Education Bureau severs ties with Hong Kong’s biggest teachers’ union, hours after Chinese state media call group a ‘malignant tumour’
- Bureau spokesman accuses opposition-leaning Professional Teachers’ Union of adding ‘fuel to the fire, and this violates the mission of education’
- Analysts warn move could mark start of fresh crackdown against groups deemed to be ‘unpatriotic’ or overly critical
Hong Kong’s Education Bureau is taking the unprecedented step of cutting all ties with the city’s largest teachers’ union and stripping it of its status as a professional group after two Communist Party mouthpieces branded the body a “malignant tumour” that must be eradicated.
The government’s move, according to analysts, could mark the start of a fresh crackdown against groups deemed to be “unpatriotic” or overly critical, with some warning that sections of the legal and media communities might come under threat next.

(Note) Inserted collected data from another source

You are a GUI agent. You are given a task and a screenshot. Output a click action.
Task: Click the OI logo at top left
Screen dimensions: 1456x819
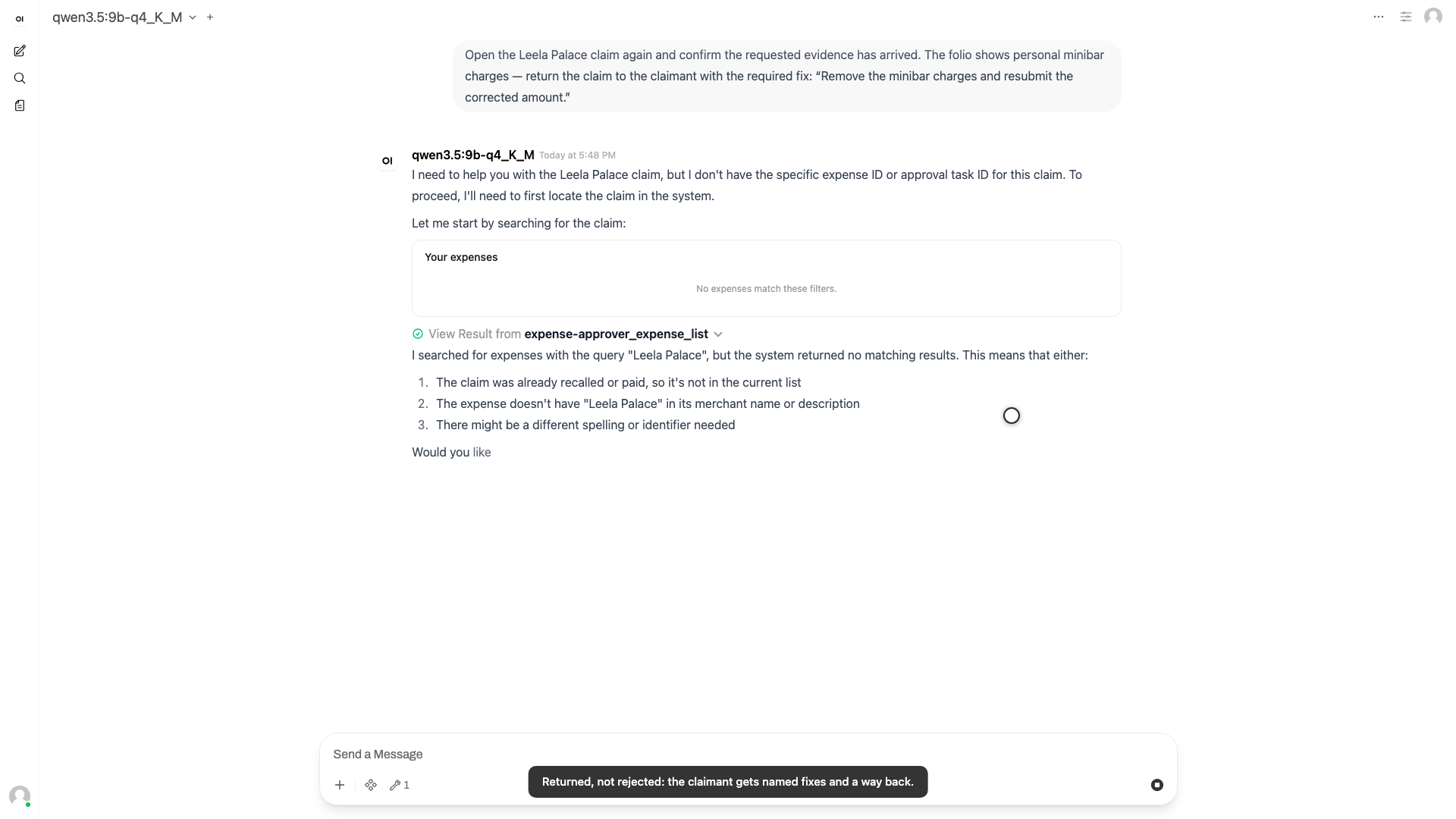(20, 19)
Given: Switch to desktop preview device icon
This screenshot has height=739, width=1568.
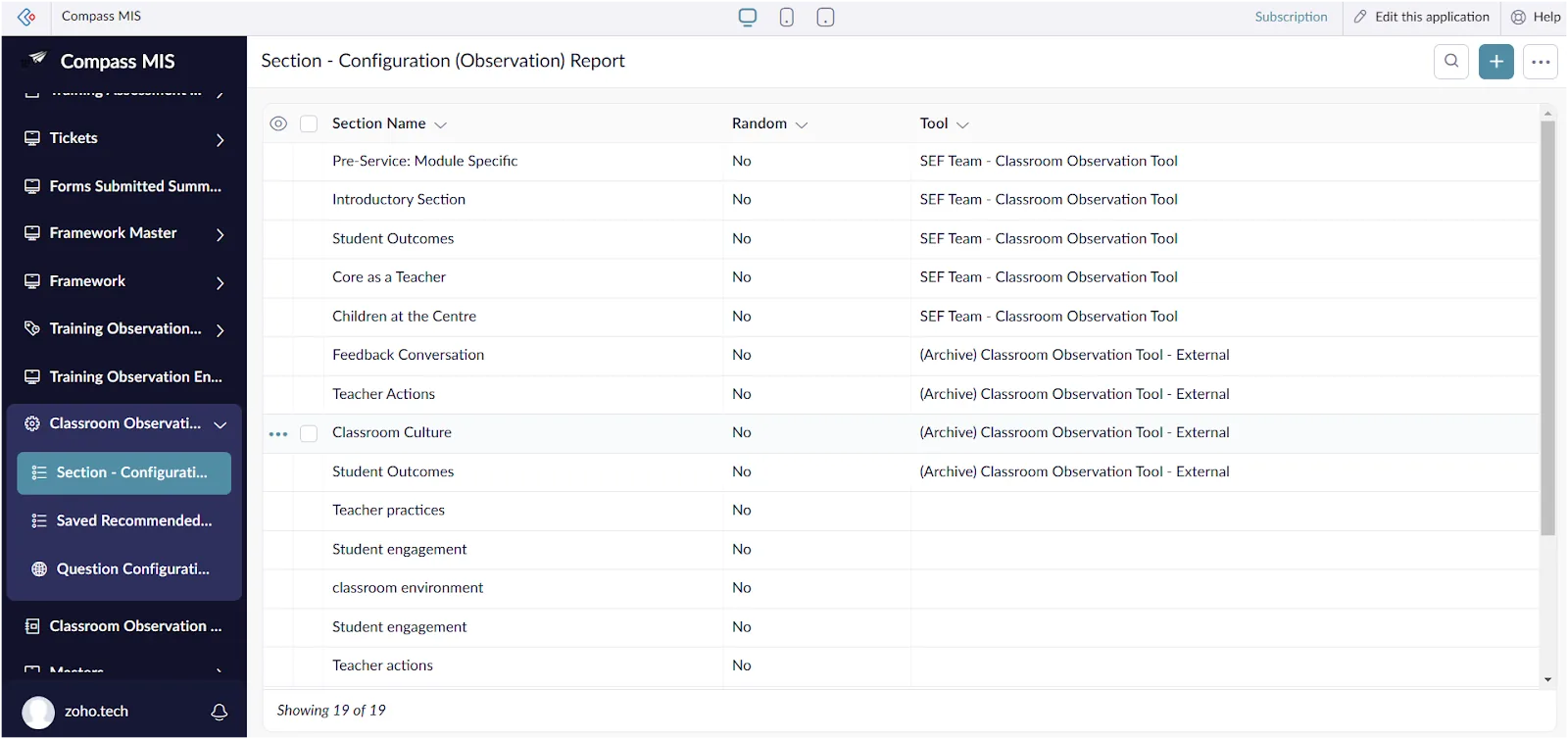Looking at the screenshot, I should pos(748,17).
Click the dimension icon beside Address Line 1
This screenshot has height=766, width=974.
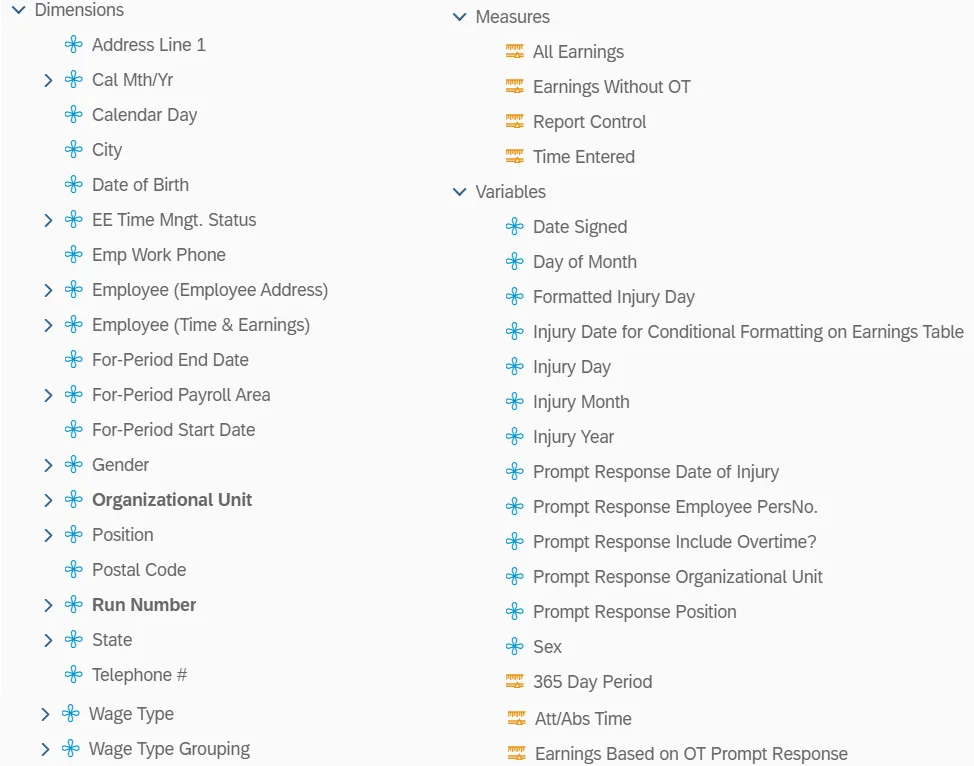coord(73,45)
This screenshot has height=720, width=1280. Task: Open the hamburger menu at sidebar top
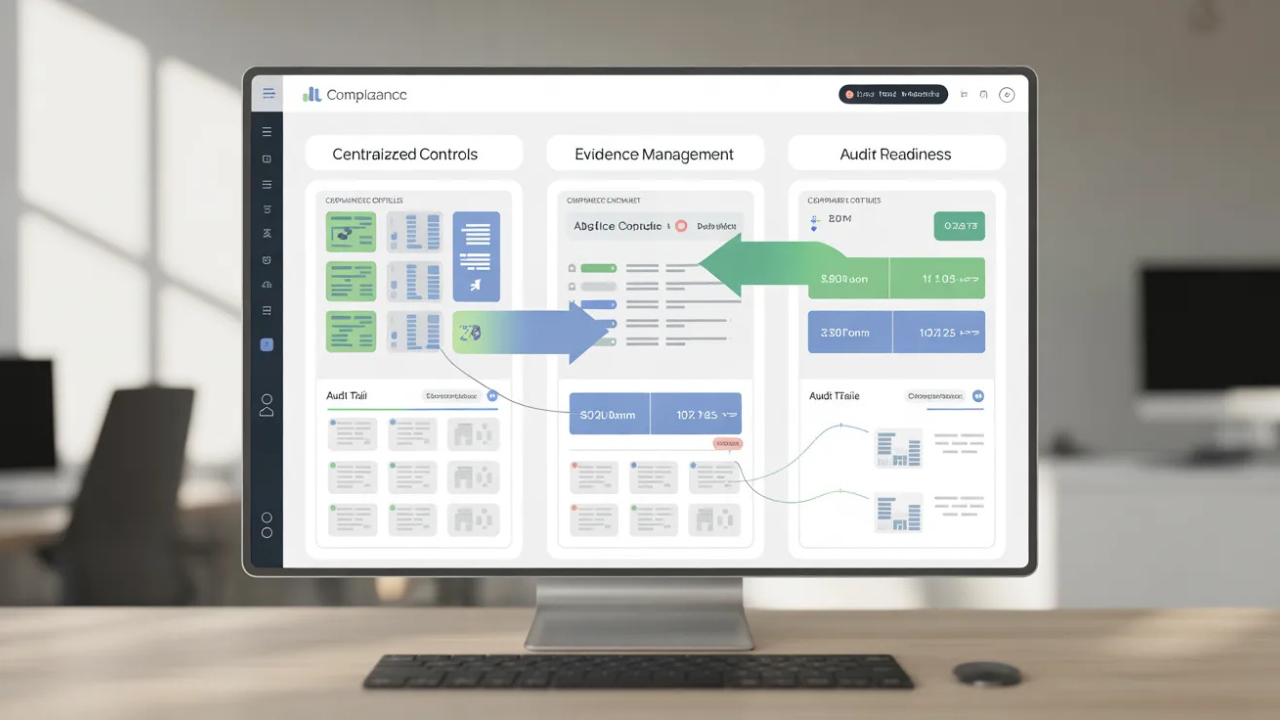click(x=267, y=93)
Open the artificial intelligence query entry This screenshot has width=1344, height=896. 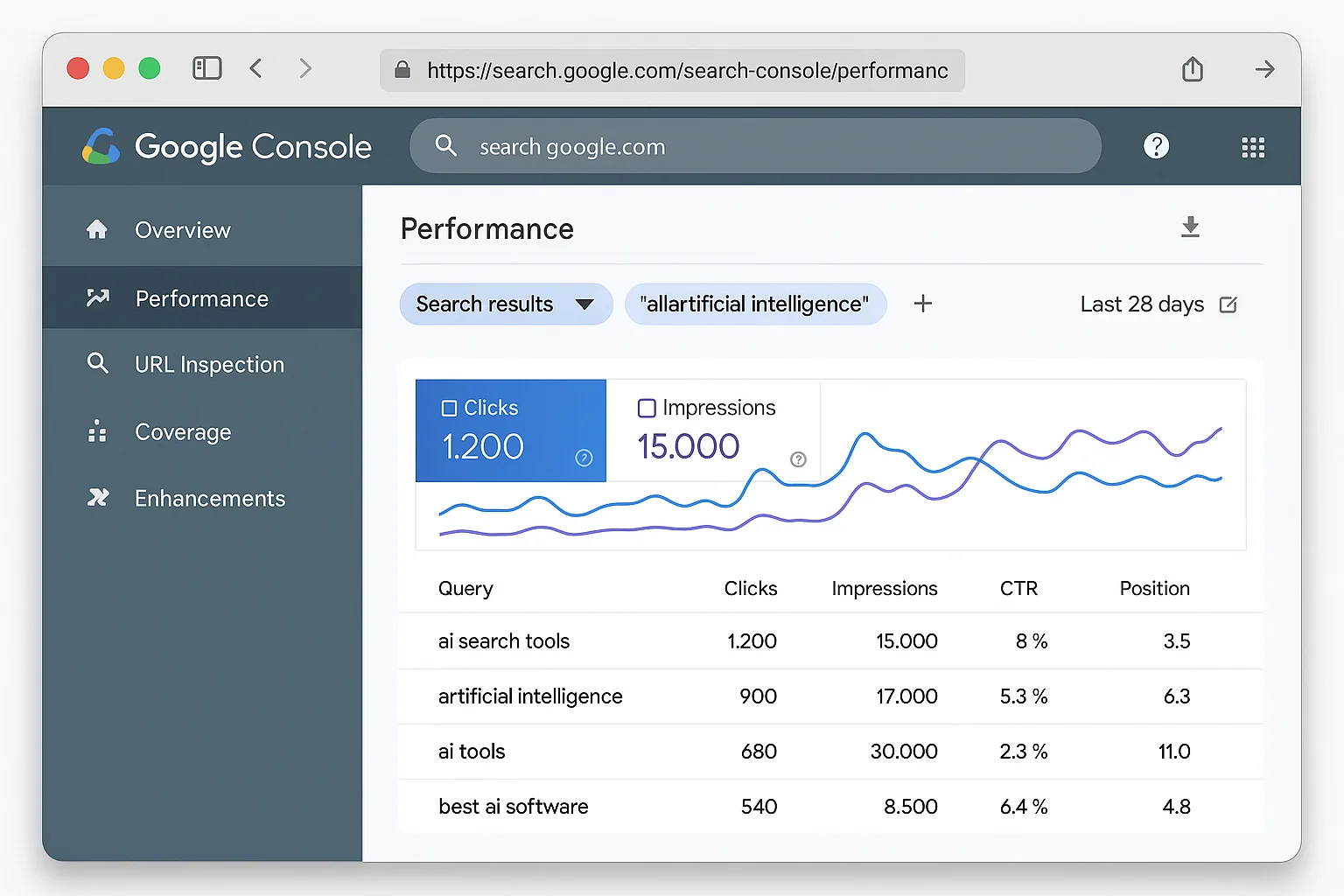pyautogui.click(x=529, y=696)
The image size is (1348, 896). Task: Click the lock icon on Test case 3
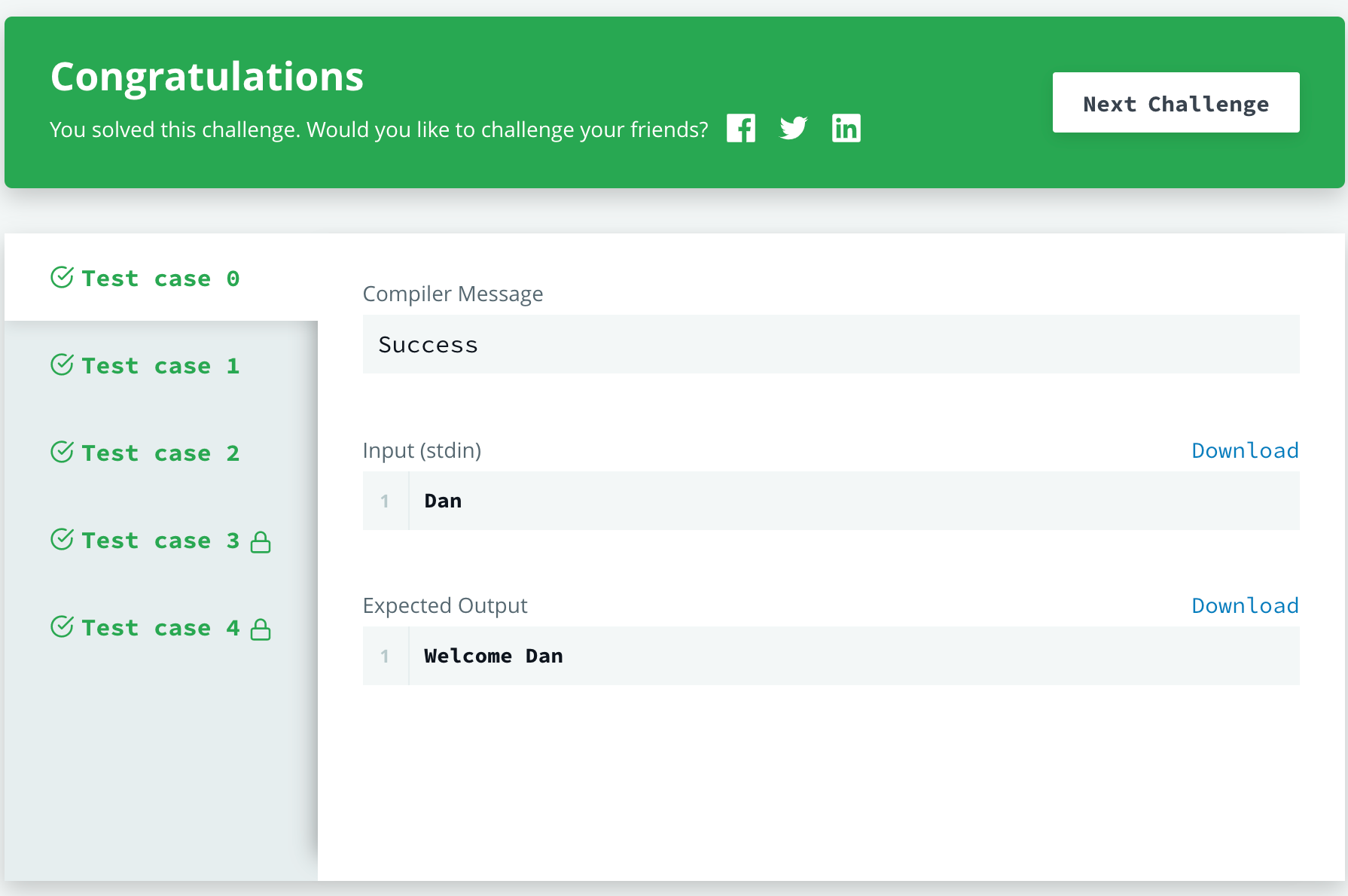click(261, 542)
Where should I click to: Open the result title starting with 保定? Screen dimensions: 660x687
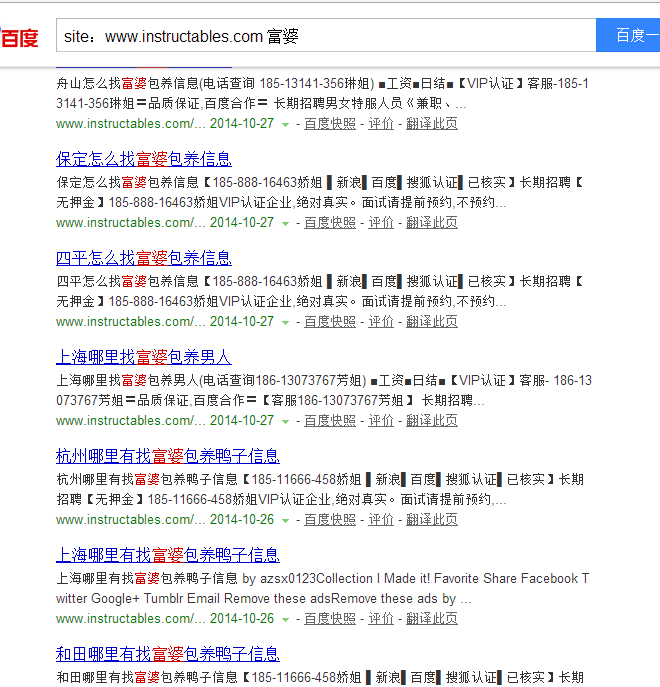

Explaining the decision, a spokesman for the bureau said on Saturday that PTU comments and actions in recent years had rendered it no different from any other political group, a point also made by one of the state media commentaries published just hours earlier.
He pointed to its participation in both the Tiananmen vigil alliance – which the PTU confirmed on Thursday it had withdrawn from – and the Civil Human Rights Front, organiser of the city’s yearly July 1 march, and accused the union of bringing politics to campuses through its promotion of teacher strikes.